▸ **EXERCISE AIM**: Verbatim, and with nothing else, reproduce the data below from its first line through the line containing "Given: Click the CLICK TO REVEAL text".

Stored data entries
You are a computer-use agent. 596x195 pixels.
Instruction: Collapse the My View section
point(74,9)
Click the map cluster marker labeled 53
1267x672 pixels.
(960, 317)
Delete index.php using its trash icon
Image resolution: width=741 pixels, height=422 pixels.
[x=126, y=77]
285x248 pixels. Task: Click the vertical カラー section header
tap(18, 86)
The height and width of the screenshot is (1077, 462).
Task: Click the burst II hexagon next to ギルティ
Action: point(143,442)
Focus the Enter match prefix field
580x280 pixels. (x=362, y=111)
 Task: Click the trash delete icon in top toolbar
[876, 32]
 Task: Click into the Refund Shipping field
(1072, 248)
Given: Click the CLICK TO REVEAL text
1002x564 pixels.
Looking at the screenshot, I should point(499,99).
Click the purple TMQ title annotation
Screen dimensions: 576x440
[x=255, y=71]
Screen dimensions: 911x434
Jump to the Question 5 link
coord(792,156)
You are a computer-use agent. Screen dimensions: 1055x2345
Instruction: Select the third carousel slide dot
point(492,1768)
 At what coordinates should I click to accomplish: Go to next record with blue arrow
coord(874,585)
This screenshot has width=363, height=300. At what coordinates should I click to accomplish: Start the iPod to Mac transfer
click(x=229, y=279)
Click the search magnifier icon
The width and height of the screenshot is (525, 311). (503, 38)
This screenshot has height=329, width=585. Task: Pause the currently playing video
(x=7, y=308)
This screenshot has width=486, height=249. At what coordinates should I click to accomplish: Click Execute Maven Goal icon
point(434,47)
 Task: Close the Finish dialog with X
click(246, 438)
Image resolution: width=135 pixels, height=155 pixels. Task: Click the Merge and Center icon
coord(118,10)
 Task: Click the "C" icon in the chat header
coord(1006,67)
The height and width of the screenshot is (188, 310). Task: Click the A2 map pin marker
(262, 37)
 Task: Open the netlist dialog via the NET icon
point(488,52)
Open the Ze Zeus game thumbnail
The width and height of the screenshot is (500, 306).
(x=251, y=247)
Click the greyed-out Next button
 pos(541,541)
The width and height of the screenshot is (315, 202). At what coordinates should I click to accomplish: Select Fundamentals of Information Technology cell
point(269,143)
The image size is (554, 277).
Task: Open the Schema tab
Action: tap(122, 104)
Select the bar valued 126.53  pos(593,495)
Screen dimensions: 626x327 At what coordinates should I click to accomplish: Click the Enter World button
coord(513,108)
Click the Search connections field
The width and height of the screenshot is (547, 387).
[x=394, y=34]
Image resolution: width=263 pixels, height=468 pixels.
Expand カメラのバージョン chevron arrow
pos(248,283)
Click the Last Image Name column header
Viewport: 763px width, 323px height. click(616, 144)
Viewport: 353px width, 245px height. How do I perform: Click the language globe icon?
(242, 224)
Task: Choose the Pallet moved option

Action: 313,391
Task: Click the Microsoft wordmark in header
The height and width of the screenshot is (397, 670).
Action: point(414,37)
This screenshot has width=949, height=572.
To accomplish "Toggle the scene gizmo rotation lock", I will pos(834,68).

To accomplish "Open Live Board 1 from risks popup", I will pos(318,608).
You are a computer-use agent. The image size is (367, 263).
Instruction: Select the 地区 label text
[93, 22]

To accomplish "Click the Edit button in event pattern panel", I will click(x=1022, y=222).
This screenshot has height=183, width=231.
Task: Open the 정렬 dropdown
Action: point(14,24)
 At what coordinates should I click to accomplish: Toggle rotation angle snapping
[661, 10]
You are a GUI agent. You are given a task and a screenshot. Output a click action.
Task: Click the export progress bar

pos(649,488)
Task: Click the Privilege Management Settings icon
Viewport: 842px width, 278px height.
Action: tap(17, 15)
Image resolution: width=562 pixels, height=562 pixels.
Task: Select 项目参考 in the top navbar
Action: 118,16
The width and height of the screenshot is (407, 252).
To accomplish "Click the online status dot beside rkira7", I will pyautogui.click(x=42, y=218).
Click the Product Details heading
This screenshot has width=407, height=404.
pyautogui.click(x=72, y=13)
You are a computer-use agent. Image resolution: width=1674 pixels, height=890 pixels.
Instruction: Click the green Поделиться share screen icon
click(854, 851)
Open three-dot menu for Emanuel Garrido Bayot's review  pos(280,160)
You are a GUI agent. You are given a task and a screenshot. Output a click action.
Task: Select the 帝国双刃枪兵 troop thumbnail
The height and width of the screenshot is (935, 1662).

▸ **ANSWER**:
You are a computer-use agent. 596x195 pixels.
Instruction: Collapse the My View section
point(74,9)
Click the map cluster marker labeled 53
1267x672 pixels.
(960, 317)
Delete index.php using its trash icon
Image resolution: width=741 pixels, height=422 pixels.
[x=126, y=77]
285x248 pixels. Task: Click the vertical カラー section header
tap(18, 86)
The height and width of the screenshot is (1077, 462).
Task: Click the burst II hexagon next to ギルティ
Action: point(143,442)
Focus the Enter match prefix field
580x280 pixels. (x=362, y=111)
 Task: Click the trash delete icon in top toolbar
[876, 32]
 Task: Click into the Refund Shipping field
(1072, 248)
Given: Click the CLICK TO REVEAL text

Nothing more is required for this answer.